EXERCISE PROMPT> Reproduce all of the data that follows, character for character.

LISTED RECORDS>
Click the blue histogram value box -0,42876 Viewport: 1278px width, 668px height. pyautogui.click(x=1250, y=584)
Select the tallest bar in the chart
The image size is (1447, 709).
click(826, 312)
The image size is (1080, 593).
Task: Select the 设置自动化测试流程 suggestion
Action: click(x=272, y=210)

SOLUTION TO THIS EXERCISE>
Click the blue histogram value box -0,42876 Viewport: 1278px width, 668px height. pyautogui.click(x=1250, y=584)
Select the tallest bar in the chart
The image size is (1447, 709).
click(826, 312)
The image size is (1080, 593).
Task: Select the 设置自动化测试流程 suggestion
Action: click(x=272, y=210)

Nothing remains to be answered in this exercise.